O tema foi debatido no episódio desta quarta-feira (13) do Jabuticaba Sem Caroço, podcast da Sputnik Brasil apresentado pelos jornalistas Thaiana de Oliveira e Maurício Bastos.
Nos últimos sete anos, aponta Maria Isabel Couto, diretora de dados e transparência do Instituto Fogo Cruzado, foram registradas 283 chacinas policiais no Rio, que resultaram em 1.137 mortos. "Estamos falando de três chacinas policiais por semana. Não dá pra dizer que isso é exceção. Isso é cotidiano, faz parte da política pública de segurança do Rio de Janeiro", afirmou.
Ao mesmo tempo, os dados do instituto apontam que os policiais também são grandes vítimas dessa política de segurança pública. No mesmo período de sete anos, houve um total de 1.690 agentes de segurança baleados, sendo 646 mortos, uma média de um a cada quatro dias. Destes, 137 foram mortos em serviço. "Esse é um dos efeitos da lógica do confronto adotada pelo estado do Rio de Janeiro", afirmou.
"Só que 80% deles estão mortos fora de serviço, e não em serviço. Nesse ponto, a gente percebe que a lógica de vitimização policial não é uma lógica do serviço policial necessariamente em si."
Repensando a segurança pública do Rio
"É claro que ninguém, nenhuma sociedade, deveria tolerar esse tipo, esses níveis de violência", afirma Robson Rodrigues, antropólogo, pesquisador do Laboratório de Análise da Violência (LAV) da Universidade do Estado do Rio de Janeiro (UERJ) e coronel da reserva da Polícia Militar do Estado do Rio de Janeiro (PMERJ).
Para o especialista, o problema da segurança pública do Rio de Janeiro existe por um acúmulo de fatores, que vão desde problemas econômicos, sociais, a erros na mentalidade do sistema de segurança pública e justiça criminal.
"Você tem uma série de questões que vão alimentar uma criminalidade e […] vai ter uma incapacidade do Estado de controlar de forma inteligente, racional, esse tipo de criminalidade."
Para Rodrigues, é preciso analisar tudo isso em conjunto para só então "propor políticas mais acertadas, respeitando os direitos humanos e qualificando". "Entendendo também a polícia", destaca.
É preciso entender "que o policial não é uma máquina, embora muitas vezes a própria polícia vai maquinizar o homem dentro de um ethos militar, de um ethos guerreiro, que em outras palavras é a brutalização do seu próprio integrante".
"Então é uma tragédia social, dadas essas características, todas essas complexidades, e dada também a incapacidade de o governo propor políticas mais saudáveis — do ponto de vista não só físico, material, psicológico, mas também mais saudáveis socialmente falando, e mais eficientes."
No sentido de propor melhores políticas de combate ao crime, Couto ressalta a importância dos dados colhidos pelo Instituto Fogo Cruzado. "Se a gente não tem informação, a gente faz uma política pública no escuro.
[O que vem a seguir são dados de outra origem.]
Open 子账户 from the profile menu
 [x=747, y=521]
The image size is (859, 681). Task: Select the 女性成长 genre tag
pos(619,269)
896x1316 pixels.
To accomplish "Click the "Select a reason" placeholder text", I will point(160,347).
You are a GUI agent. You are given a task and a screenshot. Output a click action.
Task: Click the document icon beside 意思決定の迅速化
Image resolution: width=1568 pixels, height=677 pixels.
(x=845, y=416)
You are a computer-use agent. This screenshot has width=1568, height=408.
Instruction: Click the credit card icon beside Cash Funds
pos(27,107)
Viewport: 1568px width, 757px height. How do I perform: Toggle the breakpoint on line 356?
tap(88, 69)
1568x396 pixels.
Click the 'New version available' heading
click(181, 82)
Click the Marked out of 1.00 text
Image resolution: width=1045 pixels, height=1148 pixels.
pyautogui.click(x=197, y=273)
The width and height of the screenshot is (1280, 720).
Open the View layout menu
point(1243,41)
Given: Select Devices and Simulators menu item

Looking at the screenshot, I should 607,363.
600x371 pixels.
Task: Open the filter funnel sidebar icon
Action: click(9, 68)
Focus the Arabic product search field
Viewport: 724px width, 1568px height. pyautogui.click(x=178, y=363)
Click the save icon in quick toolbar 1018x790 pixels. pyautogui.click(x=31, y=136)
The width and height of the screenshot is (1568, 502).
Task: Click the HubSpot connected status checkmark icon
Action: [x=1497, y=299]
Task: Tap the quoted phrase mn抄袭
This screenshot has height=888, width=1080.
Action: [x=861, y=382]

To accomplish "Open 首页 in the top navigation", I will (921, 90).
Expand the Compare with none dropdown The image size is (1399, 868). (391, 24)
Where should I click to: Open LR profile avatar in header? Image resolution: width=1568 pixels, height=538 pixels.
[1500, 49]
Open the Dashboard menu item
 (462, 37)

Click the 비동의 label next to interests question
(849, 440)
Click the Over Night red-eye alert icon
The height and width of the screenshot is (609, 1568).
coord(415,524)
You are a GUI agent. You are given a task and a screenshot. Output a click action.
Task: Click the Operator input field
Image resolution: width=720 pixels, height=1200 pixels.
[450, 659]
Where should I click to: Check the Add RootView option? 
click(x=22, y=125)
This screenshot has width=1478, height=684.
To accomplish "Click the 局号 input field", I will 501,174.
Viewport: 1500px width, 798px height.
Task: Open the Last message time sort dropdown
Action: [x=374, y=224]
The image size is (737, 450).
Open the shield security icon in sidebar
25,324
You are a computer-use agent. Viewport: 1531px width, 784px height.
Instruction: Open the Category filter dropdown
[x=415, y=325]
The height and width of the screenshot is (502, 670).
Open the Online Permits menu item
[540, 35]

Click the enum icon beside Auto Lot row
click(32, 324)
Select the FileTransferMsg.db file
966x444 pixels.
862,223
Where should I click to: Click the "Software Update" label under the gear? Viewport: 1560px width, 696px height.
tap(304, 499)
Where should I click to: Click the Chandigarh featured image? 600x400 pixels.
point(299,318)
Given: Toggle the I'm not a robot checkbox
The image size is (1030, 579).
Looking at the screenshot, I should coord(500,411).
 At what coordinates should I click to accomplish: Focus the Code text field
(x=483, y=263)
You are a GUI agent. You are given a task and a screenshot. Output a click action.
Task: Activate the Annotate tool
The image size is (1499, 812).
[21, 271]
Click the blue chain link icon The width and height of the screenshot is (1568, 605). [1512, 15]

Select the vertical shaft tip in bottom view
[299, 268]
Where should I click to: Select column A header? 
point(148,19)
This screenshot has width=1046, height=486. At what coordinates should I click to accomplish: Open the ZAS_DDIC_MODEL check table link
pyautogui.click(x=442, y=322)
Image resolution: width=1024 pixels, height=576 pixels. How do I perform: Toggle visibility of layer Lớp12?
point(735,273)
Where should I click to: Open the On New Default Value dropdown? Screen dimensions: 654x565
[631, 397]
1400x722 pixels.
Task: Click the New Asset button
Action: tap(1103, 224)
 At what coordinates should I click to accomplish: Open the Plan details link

A gente faz uma política pública baseada em achismos, baseada em negacionismos", afirmou.
A diretora de dados e transparência criticou o governo do estado do Rio de Janeiro por não reconhecer esses dados e, por isso, "não conversa com as várias organizações da sociedade civil que estão produzindo dados de qualidade no Rio de Janeiro para pensar em como qualificar a sua própria produção de dados para fazer política baseada em evidências e tirar as pessoas da linha de tiro".
"É preciso cobrar das nossas instituições, dos nossos governantes, para que proponham políticas mais criativas, mais acertadas", resumiu Rodrigues.
Nesse sentido, Paulo Storani, mestre em antropologia social pela Universidade Federal Fluminense (UFF) e capitão veterano do Batalhão de Operações Policiais Especiais (BOPE) da PMERJ, destaca o retorno da Secretaria de Segurança Pública (SSP) como uma boa notícia, uma vez que ela representa a coordenação entre as forças policiais civil e militar do Rio de Janeiro.
O capitão, no entanto, ressalta que esse é apenas o primeiro passo para uma maior coordenação na segurança pública fluminense.
"Essa integração depende muito da forma como o secretário de Polícia Militar e de Polícia Civil conversam entre si, começa lá em cima e com os órgãos ali abaixo deles. Nós estamos falando de comandos intermediários, de comandos de unidade, quer seja uma delegacia, quer seja um batalhão, de como eles interagem entre si para atender a população."
"Quando você integra, […] tem ali um nível de gestão; no caso, um secretário para gerenciar também esses conflitos", diz Storani.